Eski CHP Milletvekili Şenal Sarıhan, Ankara Barosu Başkanlığı için Demokratik Sol Avukatlar Grubu'ndan aday adaylığını duyurdu.

Şenal Sarıhan Ankara Baro Başkanlığına aday adayı: Adalet bütün kapıları açan anahtardır

BirGün Ankara

Eski CHP Milletvekili ve insan hakları savunucusu Şenal Sarıhan, Ankara Barosu Başkanlığı için aday adaylığını açıkladı. Sarıhan, “Bir ülkede adalet yoksa iktidarların baskısından kurtulmak mümkün değildir. Adalet, bütün kapıları açan anahtardır. Şimdi biz avukatlar olarak bu anahtarın sahipleriyiz” dedi.

Ankara Barosu Başkanlığı için Demokratik Sol Avukatlar Grubu'ndan aday adaylığını açıklayan eski CHP Milletvekili Şenal Sarıhan, iktidarın toplumu ve adaleti baskı altına aldığını, bu durumdan çıkışın tek yolunun güçlü baro yönetimleri ve hak savunuculuğu olduğunu söyledi.

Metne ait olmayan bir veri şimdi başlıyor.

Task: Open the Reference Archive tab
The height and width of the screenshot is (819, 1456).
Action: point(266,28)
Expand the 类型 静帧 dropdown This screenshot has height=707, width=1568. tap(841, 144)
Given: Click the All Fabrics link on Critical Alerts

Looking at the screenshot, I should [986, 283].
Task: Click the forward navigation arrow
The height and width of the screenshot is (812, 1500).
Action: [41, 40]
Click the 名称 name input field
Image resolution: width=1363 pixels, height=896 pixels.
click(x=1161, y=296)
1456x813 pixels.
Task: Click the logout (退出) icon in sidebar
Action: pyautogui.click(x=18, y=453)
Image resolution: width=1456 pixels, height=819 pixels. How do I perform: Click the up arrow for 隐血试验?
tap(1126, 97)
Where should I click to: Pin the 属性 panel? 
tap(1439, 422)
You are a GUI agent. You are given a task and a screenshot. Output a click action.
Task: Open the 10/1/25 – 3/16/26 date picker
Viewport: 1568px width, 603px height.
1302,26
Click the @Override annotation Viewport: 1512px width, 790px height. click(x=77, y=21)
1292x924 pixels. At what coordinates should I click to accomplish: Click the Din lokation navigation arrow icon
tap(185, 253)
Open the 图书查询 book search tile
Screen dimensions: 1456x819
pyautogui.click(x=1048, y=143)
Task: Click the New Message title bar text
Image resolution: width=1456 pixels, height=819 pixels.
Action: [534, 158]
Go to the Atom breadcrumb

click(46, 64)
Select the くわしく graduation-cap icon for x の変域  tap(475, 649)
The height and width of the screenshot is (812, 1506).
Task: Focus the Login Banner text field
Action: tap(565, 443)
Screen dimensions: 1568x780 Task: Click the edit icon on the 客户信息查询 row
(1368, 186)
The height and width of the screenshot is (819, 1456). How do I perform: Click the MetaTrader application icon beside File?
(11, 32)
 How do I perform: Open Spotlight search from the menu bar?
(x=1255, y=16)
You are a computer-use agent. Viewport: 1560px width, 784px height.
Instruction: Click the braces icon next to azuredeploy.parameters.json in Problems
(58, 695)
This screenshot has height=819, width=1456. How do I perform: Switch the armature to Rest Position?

Ezilmiş kesimler için başkanlığa aday olduğunu söyleyen Sarıhan, “İnsan hakları mücadelesinde taraf yoktur. Kim bir ihlalle karşılaşmışsa onun uğradığı haksızlığa biz karşı gelmek durumundayız. O haksızlığın eylemcilerinin cezalandırılması için elimizden geleni yapmak durumundayız” dedi.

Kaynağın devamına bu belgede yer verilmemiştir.